The movie that was filmed at Mbaruku IDP Camp during my time there in 2009 is actually a big deal. It’s a Danish film called In A Better World and it tells the story of a doctor who splits his time between a refugee camp in Africa and his home in Denmark. The film won a Golden Globe last month for Best Foreign Language Film and is nominated for an Academy Award in the same category.
While the film did employ 700 extras from the camp and donate the set materials for the community to start building houses there was one quotation in the Kenyan Daily Nation that just really miffs me:
“She [Jenny Pont, director of a Kenyan-based Production Service Company] explains that the place was good because it had IDPs who had bought land on their own and were beginning the process of resettling. It is immoral for a film to be shot in an area where people are suffering.”
When I read that out loud to Irene, she started to laugh. “But they suffer!
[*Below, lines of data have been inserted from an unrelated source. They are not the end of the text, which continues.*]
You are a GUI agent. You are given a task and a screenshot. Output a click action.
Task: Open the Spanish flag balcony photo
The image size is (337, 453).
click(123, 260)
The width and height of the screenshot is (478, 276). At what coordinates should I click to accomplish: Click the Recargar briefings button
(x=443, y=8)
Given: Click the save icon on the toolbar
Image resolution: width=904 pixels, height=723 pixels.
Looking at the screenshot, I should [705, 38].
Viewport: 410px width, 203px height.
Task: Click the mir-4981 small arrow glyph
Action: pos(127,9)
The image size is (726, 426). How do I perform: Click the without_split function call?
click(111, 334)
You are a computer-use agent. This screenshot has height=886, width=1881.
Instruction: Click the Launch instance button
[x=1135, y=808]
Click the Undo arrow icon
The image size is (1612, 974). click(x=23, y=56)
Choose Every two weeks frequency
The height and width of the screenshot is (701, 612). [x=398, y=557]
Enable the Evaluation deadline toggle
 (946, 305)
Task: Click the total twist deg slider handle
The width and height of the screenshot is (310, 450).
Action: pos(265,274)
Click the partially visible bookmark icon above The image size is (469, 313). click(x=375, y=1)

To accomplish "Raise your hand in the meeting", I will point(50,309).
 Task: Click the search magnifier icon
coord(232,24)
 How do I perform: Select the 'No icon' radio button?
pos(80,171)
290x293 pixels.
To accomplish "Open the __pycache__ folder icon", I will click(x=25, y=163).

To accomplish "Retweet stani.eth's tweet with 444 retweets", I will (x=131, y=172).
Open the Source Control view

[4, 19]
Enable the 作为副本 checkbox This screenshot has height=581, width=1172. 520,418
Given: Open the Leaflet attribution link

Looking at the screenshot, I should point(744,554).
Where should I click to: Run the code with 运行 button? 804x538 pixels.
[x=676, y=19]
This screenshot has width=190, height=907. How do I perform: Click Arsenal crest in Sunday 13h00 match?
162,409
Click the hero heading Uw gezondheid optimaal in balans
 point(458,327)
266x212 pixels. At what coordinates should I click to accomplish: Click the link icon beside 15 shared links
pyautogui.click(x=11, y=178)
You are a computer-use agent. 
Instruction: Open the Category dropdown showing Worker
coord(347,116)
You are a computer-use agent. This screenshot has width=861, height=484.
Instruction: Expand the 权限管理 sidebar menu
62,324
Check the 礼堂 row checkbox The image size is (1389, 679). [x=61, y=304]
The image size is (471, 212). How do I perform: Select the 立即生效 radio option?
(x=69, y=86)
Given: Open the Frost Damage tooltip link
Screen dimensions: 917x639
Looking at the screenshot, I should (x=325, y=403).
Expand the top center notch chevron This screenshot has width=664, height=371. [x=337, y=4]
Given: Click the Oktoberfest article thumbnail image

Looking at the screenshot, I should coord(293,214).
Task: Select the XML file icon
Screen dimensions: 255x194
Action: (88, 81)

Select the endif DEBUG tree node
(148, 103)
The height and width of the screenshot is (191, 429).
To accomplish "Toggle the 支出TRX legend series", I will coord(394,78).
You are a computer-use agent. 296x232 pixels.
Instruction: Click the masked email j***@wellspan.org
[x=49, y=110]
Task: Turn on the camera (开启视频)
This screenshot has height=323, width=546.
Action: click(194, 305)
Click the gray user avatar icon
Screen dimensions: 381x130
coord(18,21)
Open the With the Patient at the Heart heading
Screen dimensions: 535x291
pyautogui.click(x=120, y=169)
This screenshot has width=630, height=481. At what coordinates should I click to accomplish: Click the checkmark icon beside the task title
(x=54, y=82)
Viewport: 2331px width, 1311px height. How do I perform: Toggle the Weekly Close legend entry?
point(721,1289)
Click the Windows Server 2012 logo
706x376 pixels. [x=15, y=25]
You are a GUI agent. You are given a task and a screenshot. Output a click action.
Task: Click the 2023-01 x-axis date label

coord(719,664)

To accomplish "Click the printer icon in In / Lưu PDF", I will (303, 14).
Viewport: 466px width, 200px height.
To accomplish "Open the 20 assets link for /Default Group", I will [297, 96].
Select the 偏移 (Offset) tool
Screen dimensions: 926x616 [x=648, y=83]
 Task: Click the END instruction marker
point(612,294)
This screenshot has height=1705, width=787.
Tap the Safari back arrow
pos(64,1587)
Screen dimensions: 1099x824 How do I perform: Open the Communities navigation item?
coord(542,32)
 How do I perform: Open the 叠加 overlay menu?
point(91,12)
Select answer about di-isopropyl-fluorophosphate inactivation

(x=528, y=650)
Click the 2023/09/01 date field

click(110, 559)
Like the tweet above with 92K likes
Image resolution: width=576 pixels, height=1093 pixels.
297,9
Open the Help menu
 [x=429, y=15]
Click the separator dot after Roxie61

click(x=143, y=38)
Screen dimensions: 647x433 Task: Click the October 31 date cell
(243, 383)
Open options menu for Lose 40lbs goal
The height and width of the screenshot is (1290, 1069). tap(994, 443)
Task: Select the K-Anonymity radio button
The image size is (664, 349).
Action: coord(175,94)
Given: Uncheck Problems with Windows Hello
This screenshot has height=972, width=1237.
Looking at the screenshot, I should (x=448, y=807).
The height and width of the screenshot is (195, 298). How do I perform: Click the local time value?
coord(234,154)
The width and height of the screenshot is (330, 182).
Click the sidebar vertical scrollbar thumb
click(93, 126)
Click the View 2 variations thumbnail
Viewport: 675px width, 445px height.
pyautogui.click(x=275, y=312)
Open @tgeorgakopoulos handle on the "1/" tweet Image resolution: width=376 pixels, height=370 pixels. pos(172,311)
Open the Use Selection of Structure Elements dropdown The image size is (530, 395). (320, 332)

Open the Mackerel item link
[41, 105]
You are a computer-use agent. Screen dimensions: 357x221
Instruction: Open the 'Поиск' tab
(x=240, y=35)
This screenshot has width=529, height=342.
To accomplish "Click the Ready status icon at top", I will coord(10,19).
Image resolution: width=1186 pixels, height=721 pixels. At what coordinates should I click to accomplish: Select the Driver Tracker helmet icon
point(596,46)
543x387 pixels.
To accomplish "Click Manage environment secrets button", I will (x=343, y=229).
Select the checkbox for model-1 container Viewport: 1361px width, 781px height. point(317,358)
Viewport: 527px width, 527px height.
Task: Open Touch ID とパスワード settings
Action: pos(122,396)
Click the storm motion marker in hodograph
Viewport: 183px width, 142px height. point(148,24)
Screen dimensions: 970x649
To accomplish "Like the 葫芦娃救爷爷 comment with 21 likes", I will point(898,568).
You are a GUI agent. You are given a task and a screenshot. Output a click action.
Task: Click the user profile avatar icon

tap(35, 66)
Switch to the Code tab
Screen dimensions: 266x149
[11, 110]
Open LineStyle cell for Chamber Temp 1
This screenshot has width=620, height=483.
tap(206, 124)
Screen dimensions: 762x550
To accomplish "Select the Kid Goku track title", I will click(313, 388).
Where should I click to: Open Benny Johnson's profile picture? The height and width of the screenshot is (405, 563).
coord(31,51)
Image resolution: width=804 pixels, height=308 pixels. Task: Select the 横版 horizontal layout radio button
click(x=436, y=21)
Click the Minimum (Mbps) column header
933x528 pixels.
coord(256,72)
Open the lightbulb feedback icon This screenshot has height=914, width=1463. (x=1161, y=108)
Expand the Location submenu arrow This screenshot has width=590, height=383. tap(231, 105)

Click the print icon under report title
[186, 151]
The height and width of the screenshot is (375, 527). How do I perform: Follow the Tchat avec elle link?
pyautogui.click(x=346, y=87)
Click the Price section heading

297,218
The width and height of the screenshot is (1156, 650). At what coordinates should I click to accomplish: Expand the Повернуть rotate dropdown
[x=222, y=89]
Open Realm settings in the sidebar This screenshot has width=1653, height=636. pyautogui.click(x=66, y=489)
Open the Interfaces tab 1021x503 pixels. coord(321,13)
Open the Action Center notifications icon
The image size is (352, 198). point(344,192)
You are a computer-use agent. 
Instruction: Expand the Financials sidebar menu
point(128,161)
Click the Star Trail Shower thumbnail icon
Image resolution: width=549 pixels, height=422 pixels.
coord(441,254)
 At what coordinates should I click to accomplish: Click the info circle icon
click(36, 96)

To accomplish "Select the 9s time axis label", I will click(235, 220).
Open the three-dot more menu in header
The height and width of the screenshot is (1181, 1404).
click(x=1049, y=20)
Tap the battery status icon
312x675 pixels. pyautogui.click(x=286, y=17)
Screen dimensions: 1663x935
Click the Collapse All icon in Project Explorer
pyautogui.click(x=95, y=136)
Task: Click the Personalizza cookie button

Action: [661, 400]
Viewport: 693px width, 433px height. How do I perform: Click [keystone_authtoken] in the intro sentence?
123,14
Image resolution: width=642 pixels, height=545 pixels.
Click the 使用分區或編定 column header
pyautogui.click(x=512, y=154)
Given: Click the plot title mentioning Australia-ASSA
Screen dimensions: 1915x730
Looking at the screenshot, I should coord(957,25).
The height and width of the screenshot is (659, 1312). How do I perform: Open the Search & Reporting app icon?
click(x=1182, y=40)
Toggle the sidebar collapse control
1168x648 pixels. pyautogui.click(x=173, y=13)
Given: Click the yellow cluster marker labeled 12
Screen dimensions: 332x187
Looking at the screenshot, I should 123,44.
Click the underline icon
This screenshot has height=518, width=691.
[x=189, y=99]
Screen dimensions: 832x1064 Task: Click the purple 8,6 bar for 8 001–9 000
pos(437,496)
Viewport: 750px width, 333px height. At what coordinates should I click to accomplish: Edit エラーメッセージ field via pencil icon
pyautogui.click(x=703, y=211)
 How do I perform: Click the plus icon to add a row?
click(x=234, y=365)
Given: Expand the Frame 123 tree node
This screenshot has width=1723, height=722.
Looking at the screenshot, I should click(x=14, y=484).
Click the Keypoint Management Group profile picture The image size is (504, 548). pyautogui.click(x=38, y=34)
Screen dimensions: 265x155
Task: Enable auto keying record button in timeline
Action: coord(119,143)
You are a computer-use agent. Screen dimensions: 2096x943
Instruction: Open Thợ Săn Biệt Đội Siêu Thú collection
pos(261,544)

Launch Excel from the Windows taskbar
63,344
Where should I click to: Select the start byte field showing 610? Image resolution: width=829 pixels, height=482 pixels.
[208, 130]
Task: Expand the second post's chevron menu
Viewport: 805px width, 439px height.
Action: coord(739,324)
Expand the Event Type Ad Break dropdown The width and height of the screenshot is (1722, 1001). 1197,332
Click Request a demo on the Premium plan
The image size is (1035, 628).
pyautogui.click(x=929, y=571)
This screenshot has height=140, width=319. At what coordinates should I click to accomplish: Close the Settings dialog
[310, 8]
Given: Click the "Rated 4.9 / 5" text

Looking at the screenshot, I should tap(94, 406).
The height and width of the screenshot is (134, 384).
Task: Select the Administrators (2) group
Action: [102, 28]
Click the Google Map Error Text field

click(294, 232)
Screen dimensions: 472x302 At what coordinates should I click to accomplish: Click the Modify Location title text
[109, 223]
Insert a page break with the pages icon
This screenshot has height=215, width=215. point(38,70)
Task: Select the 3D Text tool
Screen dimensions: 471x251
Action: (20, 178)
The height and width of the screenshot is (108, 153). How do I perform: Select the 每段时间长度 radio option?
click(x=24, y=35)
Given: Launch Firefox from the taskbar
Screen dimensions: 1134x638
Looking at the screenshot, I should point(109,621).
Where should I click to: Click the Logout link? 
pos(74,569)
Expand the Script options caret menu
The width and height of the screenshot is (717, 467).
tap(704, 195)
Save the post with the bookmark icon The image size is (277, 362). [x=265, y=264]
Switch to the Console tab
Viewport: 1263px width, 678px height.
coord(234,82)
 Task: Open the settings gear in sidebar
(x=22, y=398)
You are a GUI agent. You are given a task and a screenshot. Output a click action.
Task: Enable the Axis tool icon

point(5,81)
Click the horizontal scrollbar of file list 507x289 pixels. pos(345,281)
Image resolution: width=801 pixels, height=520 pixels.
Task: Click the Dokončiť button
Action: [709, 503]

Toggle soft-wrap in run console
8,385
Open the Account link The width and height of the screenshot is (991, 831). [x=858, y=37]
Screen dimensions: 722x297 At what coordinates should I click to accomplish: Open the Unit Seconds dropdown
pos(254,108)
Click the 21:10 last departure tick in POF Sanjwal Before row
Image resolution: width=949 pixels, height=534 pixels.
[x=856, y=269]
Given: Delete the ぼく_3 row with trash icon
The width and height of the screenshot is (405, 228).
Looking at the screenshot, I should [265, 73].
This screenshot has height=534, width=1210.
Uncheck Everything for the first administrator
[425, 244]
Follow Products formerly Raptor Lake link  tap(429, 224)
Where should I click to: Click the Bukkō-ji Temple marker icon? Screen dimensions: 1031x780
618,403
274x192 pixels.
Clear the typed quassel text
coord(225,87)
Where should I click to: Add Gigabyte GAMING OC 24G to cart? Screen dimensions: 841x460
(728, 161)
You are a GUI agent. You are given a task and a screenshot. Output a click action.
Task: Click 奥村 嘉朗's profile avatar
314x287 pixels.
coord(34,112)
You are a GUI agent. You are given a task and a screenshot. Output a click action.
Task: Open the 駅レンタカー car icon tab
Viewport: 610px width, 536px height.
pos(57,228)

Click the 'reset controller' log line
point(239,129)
They still suffer!” She stared at me in disbelief as I handed her the article, “how can she says this?”
What, I wonder gave Jenny Pont the idea that people at Mbaruku were not suffering? Was it the high rate of depression and hopelessness at the camp? Was it all of the illnesses and diseases going untreated? Was it the worn out tents, lack of water and general absence of basic needs? The only thing more immoral than shooting a film in an area where people are suffering is then lying about it.
I found it ironic that on the day we held the medical camp for the residents at Mbaruku, there was a movie hospital set in the middle of the camp. While we were all huddled in the then unfinished one room schoolhouse that Irene was building for the Dust Babies, there was a “hospital” no more than 60 yards away. As I watched the fictional hospital take shape and all of the white Land Rovers full of directors and producers and set designers come and go I did something Irene always says she has to do when things get tough: I laughed. I laughed so that I wouldn’t cry.
That being said, I’ve already added the film to my Netflix queue.